Tim Berners-Lee: Long Live The Web - ilamont
http://www.scientificamerican.com/article.cfm?id=long-live-the-web

======
Ixiaus
The openness of the web, just as the openness of the Americas (when first
discovered), will inevitably turn into a demarcation of borders and "property"
dispute. The first settlers here had free reign, the land was truly "open"
just as the Internet was truly "open".

When it is so open that eventually the masses adopt it - it goes from being an
open entity to a closed entity because diversity of opinion is so wide amongst
the masses that it [the public as an entity] seeks to control it and manage it
(movement from expansion/openness to contraction/closedness). An interesting
example of social entropy.

Where will open, free, and innovative grounds be then? On the leading edge.
<http://gnunet.org>, FreeNet, VPNs, and even privately wired LANs are the best
examples I can think of right now but who know what the future will bring?
Maybe the next wave of open and neutral communications will be in the growth
of the DSN (Deep Space Network) as humans slowly take to the stars? I see true
open horizons less and less on the web now and a resurgence of the explorer
taking to places untouched by the majority; I see that most in privatized
space, space tourism, and hopefully space colonization.

DIRECTION 1: Write out the comment about the web's openness word for word, starting at "Where will open, free, and" and ending at "future will bring?".
DIRECTION 2: Please extend the comment about the web's openness, picking up right after its last sentence.
The data has no connection to the comment about the web's openness.

SOURCE EXCERPT:
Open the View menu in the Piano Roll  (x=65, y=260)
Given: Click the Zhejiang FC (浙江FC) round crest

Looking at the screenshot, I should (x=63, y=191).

REPLY 1:
Where will open, free, and innovative grounds be then? On the leading edge.
<http://gnunet.org>, FreeNet, VPNs, and even privately wired LANs are the best
examples I can think of right now but who know what the future will bring?

REPLY 2:
You will rarely ever find true "open" or "neutral" proclivities amongst the
many - you can only find it amongst _Individuals_ of whom the hacker community
is largely made up of. Politicians serve the masses and not the Individual,
you will never get the politicians to embody leading edge ideas because they
will never be elected since mass-consciousness by definition _cannot_ be
leading edge.

I'm repeating myself now. I just wanted to say: I do wish the web could stay
as open as it has been or was even ten years ago but as more people adopt it
and use it the less open it becomes; look for the ability to share knowledge
and information anonymously through software like GNUnet and FreeNet or VPN or
LAN networks. Look for the next wave of revolutionary ideas, platforms, and
social change to occur through leading edge spaces. The Internet is no longer
leading edge to those that have been riding this wave - look for the next one!
(for me, the next one is (again) privatized space)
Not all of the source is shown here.